Он был осужден. Осужден организацией за побег, за помощь в побеге убийце Лучшего, за убийство наставника, за нанесение увечий более, чем сотне солдат, за смерть трех десятков от его руки. Его приговорили к смертной казни.
Вот только дату не назвали. Сказали ждать и поместили в бетонную коробку, где находились такие же узники режима.
Ничего нового. Ранний подъем, целый день работа, тяжелая, изнуряющая, до состояния, когда кажется, что так бы и остался на коленях, ровно в том месте, где покинули силы.
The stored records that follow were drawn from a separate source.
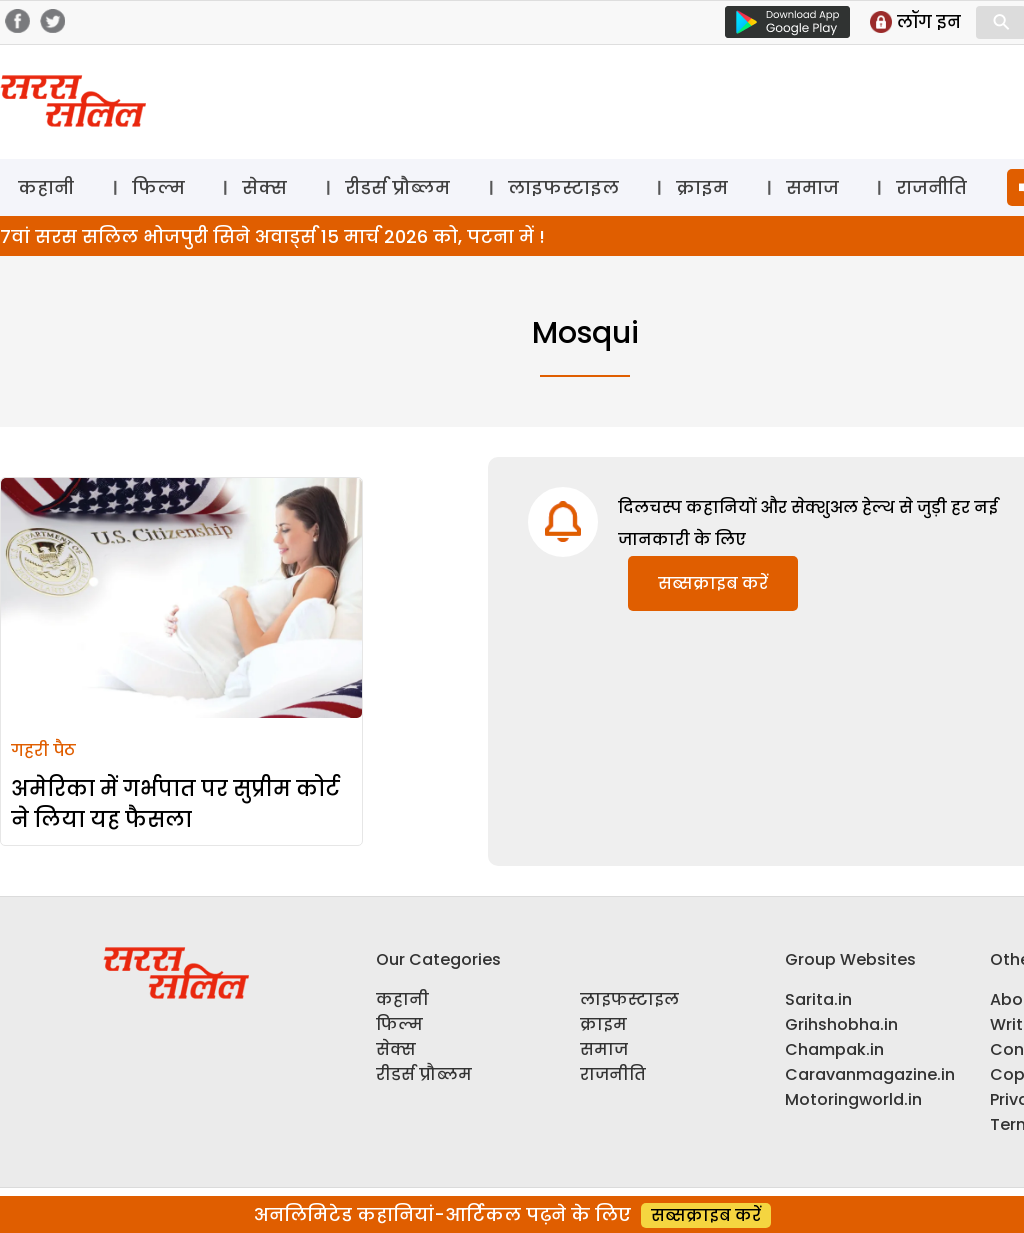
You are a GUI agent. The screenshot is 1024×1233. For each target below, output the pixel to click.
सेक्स (264, 187)
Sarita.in (818, 999)
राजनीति (931, 187)
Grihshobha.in (841, 1024)
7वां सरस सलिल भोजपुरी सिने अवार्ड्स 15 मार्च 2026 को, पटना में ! (272, 236)
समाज (812, 187)
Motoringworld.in (853, 1099)
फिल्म (158, 187)
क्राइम (702, 187)
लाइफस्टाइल (563, 187)
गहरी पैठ (43, 750)
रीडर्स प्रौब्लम (397, 187)
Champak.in (834, 1049)
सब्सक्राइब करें (713, 583)
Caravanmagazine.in (870, 1074)
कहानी (46, 187)
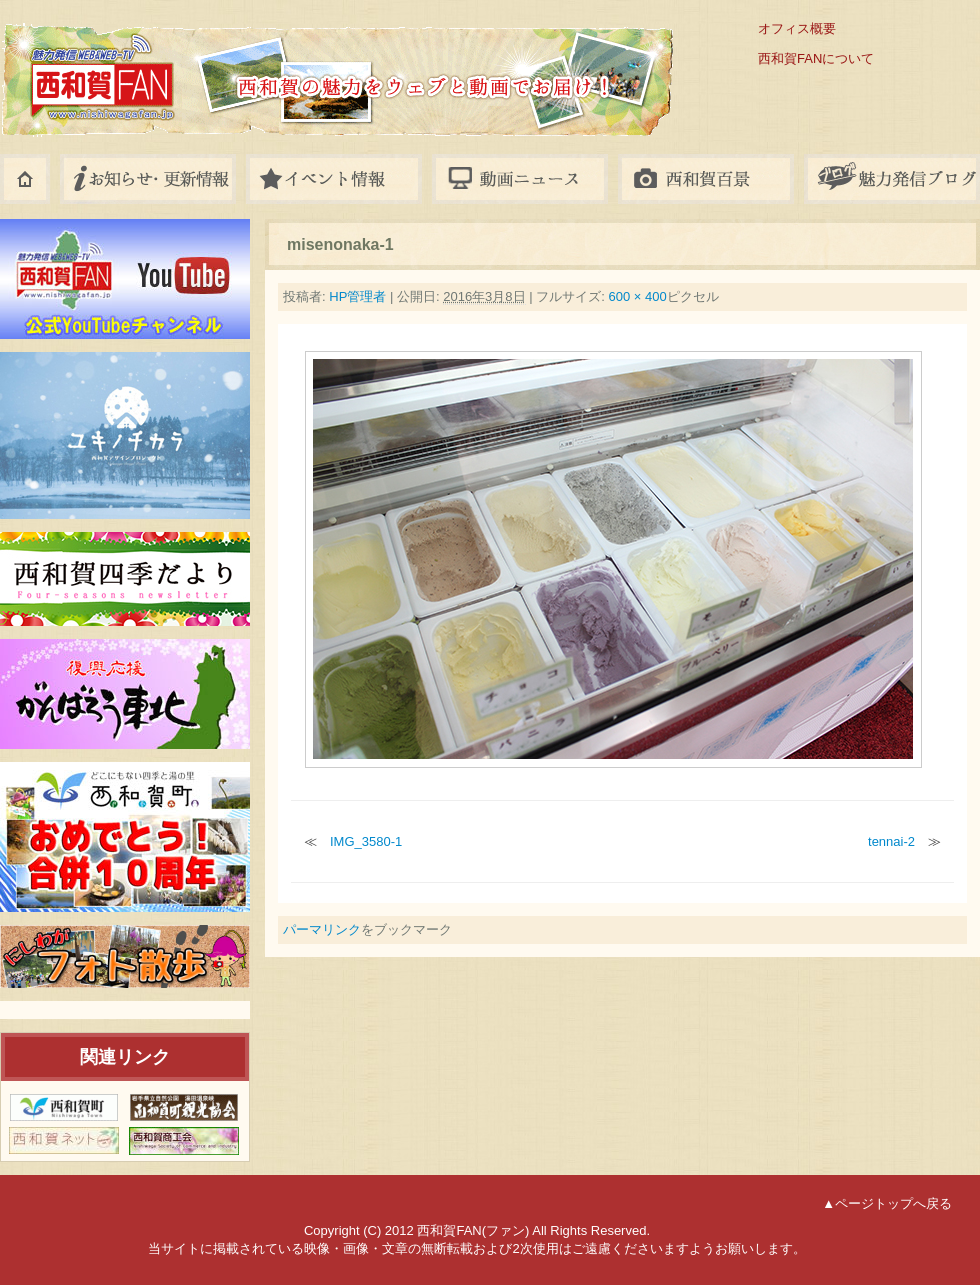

Но откуда-то брался резерв, почему-то вставал, почему-то мог дойти до своих шести квадратных метров, чтобы рухнуть на жесткую проволоку кровати с тонким прохудившимся матрасом и смотреть в потолок, как обычно, не глядя, заведя будильник на половину шестого утра, зная, что снова проснется раньше.
И каждую ночь надеяться, что утром придут и за ним, что закончится такое ожидание. Все закончится.
Прошло четыре года. Люди вокруг него менялись, а он нет, как и его бесконечное ожидание. Следом за отчаянием пришла бессонница. Он больше мог спать, во снах к нему приходили те, кто когда-то был дорог. И то осуждение в их глазах, что плескалось сквозь тьму и года, уничтожало в нем все, что помогало держаться.
Первые два года он еще хотел жить, вторые два начал мечтать о смерти. А палачи все не шли.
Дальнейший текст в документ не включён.